Selected extract:
┄┄┄┄┄┄┄┄┄┄┄┄┄┄┄┄┄┄┄┄
HIGH COURT OF SINDH AT KARACHI
Special Criminal Anti-Terrorism Appeals Nos. 253 &
254 of 2015
Special Criminal Anti-Terrorism Jail Appeals Nos. 258
& 259 of 2015
Present: Mr. Justice Naimatullah Phulpoto
Mr. Justice Abdul Malik Gaddi
Date of Hearing
: 27.10.2017 .
Date of Judgment : 02.11.2017
.
Appellants : Shahid @ Jaga through Mr. Asif Ali Pirzada Advocate.
Respondent
: The State through
Mr. Mohammad Iqbal Awan DPG.
JUDGMENT
NAIMATULLAH
PHULPOTO, J.- Shahid @ Jaga son
of Mohammad Haneef appellant was tried by learned Judge, Anti-Terrorism Court
No.IX, Karachi in Special Case No. B-150/2015 and Special Case No. B-151/2015. After
full-dressed trial, appellant was found guilty vide judgment dated 29.08.2015, accused
was convicted under section 386 PPC and was sentenced to suffer R.I for seven
years and to pay fine of Rs.25,000/- in case of default, accused was ordered to
suffer R.I for two months more. Accused was convicted u/s 23(1)-A Sindh Arms
Act and sentenced to suffer R.I for seven years and to pay fine of Rs.25,000/-
in case of default, he was ordered to suffer R.I for two months more. Accused
was further convicted under Section 7 of ATA 1997 and sentenced to suffer R.I
for seven years and to pay fine of Rs.25,000/- in case of default, he was
ordered to suffer RI for two months more. All the sentences were ordered to be
run concurrently. Appellant was also extended benefit of section 382-B Cr.P.C.
2. Brief
facts of the prosecution case in nutshell are that complainant Mohammad
Abbadullah Khan lodged the FIR No.418/2014 at Police Station New Karachi on
01.02.2012 stating therein that he owns Rahat Dawa Khana at Modern Complex Khan
Shop No. A-14 Sector 11-I New Karachi. On 01.02.2014, he was available at his
Dawa Khana. At 8:30 pm he received a call at his mobile phone No. 0321-3303700
received phone call from mobile phone No.0315-2158587. The caller talked and demanded
bhatta of Rs.100,000/-. The caller avoided
to disclose his identity and issued threats of dire consequences and asked for
arrangement of extortion amount. The complainant switched off mobile phone. Caller
telephoned complainant again for bhatta. Complainant replied him that he could
not arrange such amount. It is alleged that caller asked complainant to make
arrangement of Rs.10,000/- and remaining amount he should pay in installments. On
the next day i.e. 02.12.2014, the complainant was called at 7:00 am along with
the extortion amount of Rs.10,000/- at Town Office New Karachi Sector 11-I.
┄┄┄┄┄┄┄┄┄┄┄┄┄┄┄┄┄┄┄┄
Data excerpt:
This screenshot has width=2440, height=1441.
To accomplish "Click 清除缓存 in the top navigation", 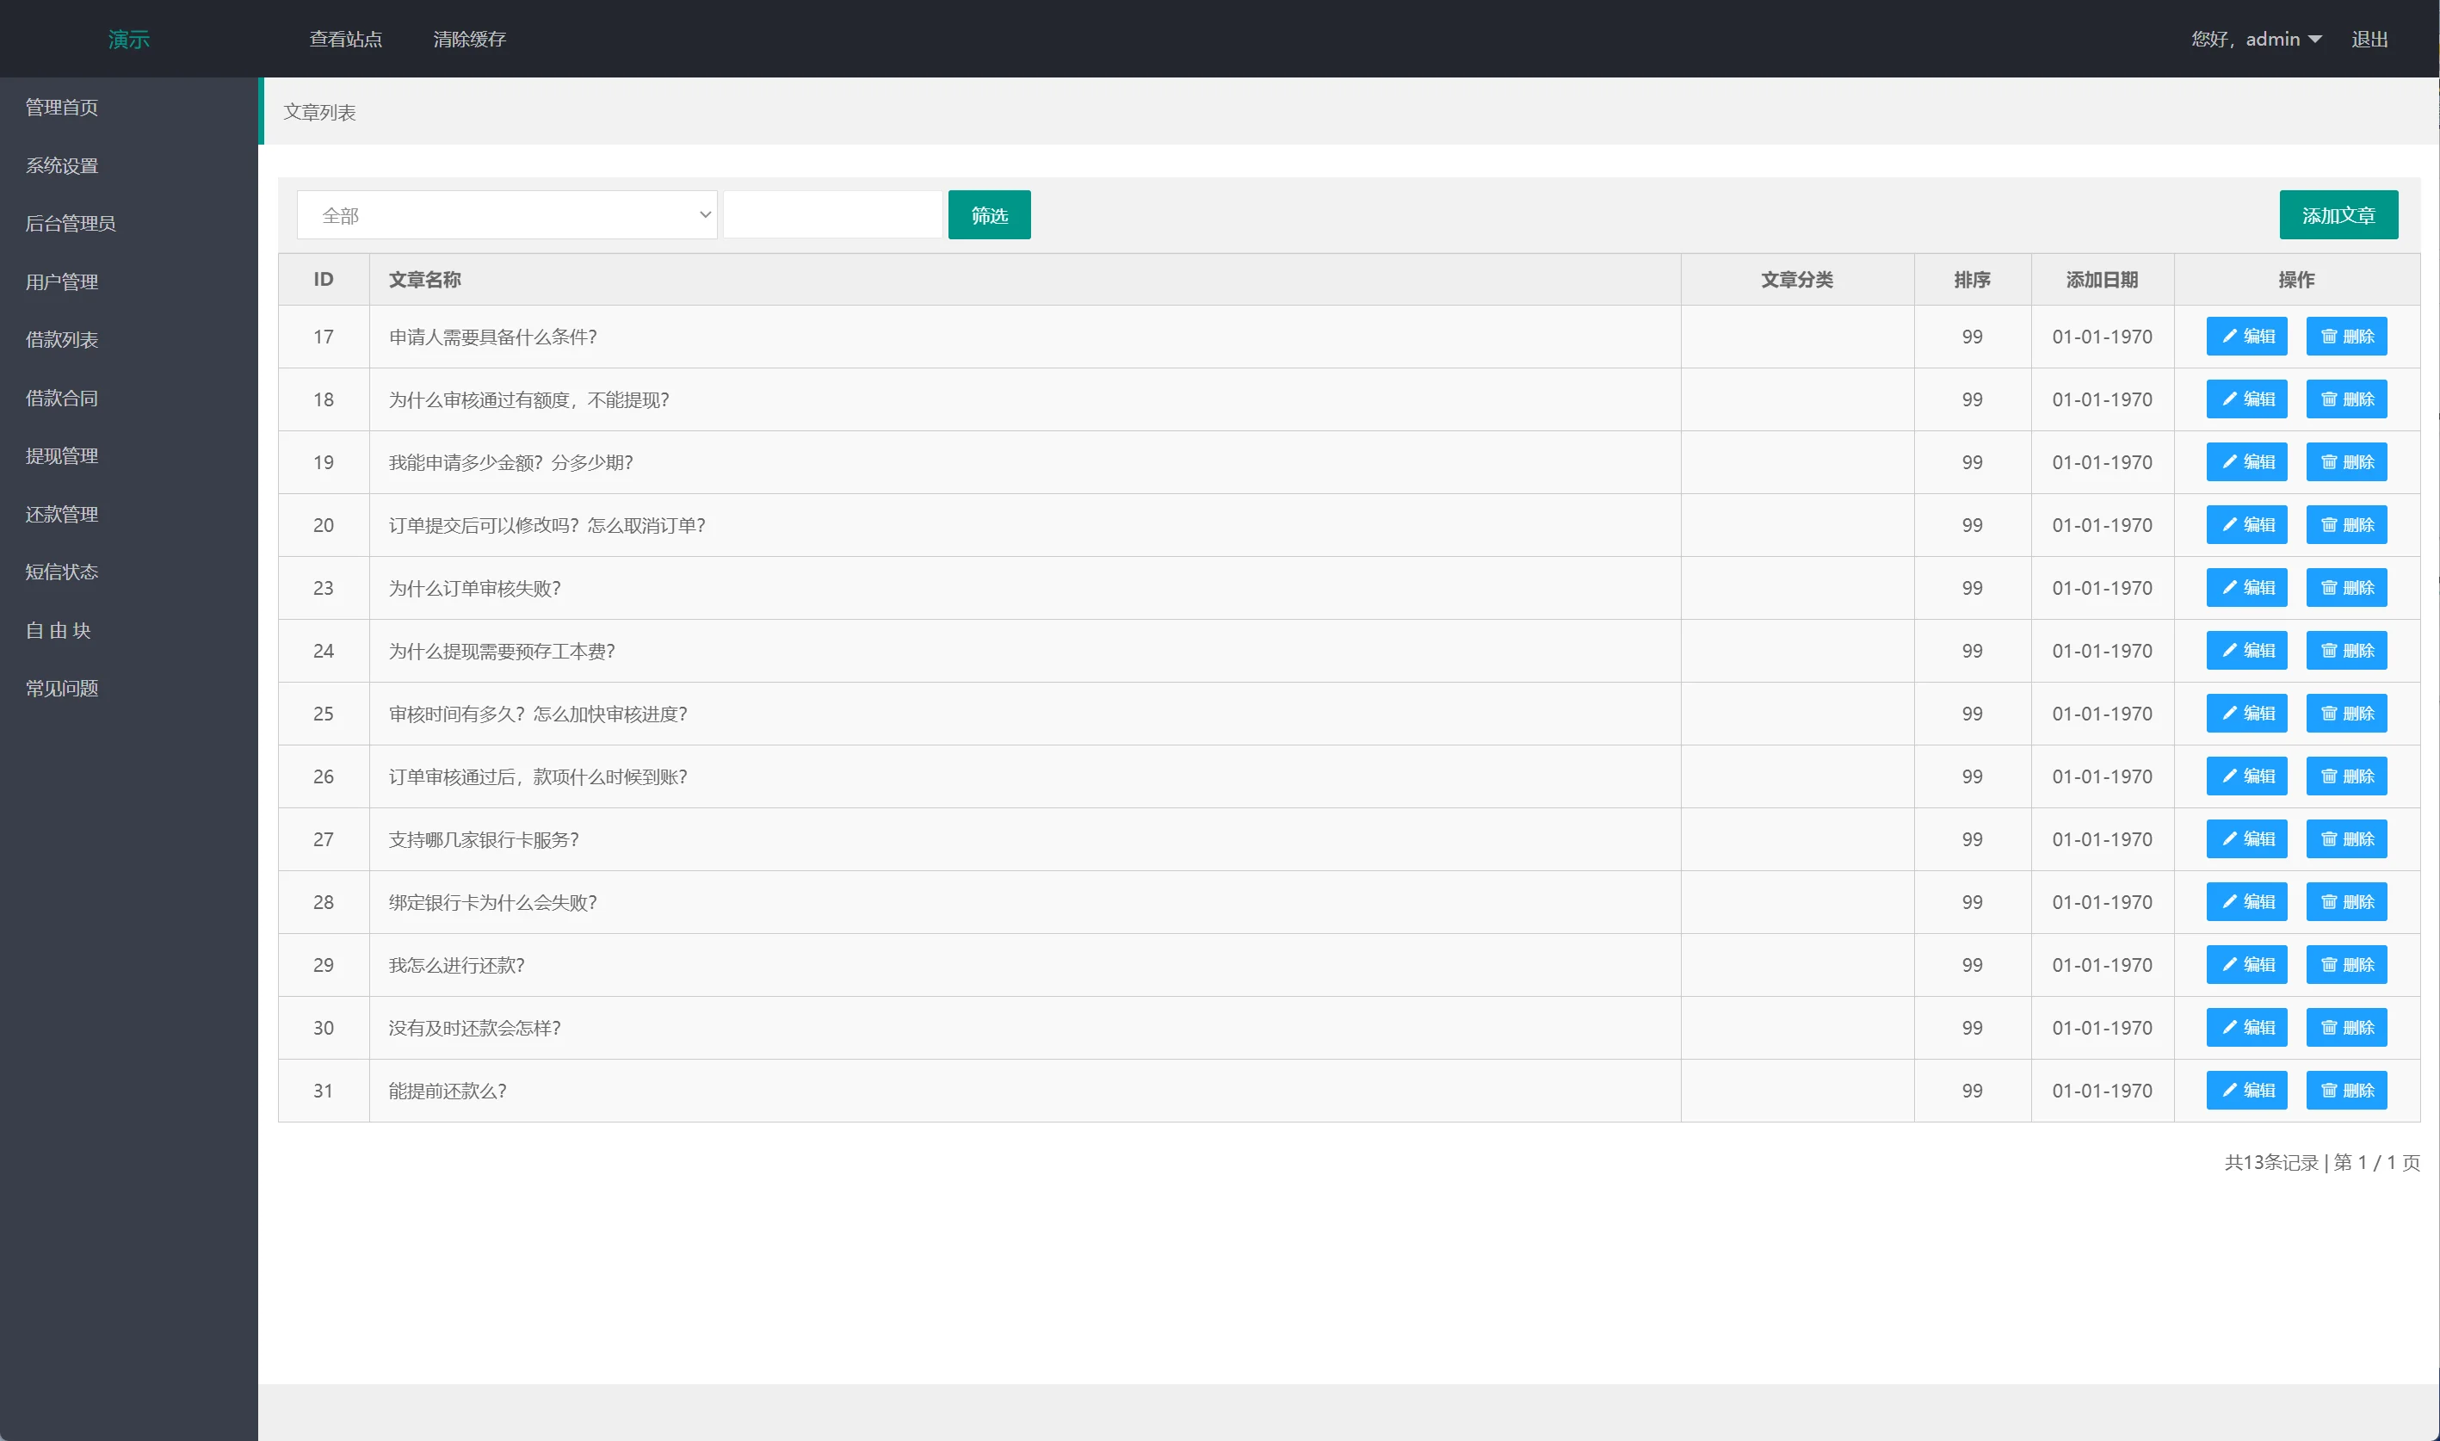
┄┄┄┄┄┄┄┄┄┄┄┄┄┄┄┄┄┄┄┄
Write out the part of the judgment between "HIGH COURT OF" and "Ali Pirzada Advocate.", inclusive, word for word. The lines are a separate set of material, apart from the judgment.

Result of the task:
HIGH COURT OF SINDH AT KARACHI
Special Criminal Anti-Terrorism Appeals Nos. 253 &
254 of 2015
Special Criminal Anti-Terrorism Jail Appeals Nos. 258
& 259 of 2015
Present: Mr. Justice Naimatullah Phulpoto
Mr. Justice Abdul Malik Gaddi
Date of Hearing
: 27.10.2017 .
Date of Judgment : 02.11.2017
.
Appellants : Shahid @ Jaga through Mr. Asif Ali Pirzada Advocate.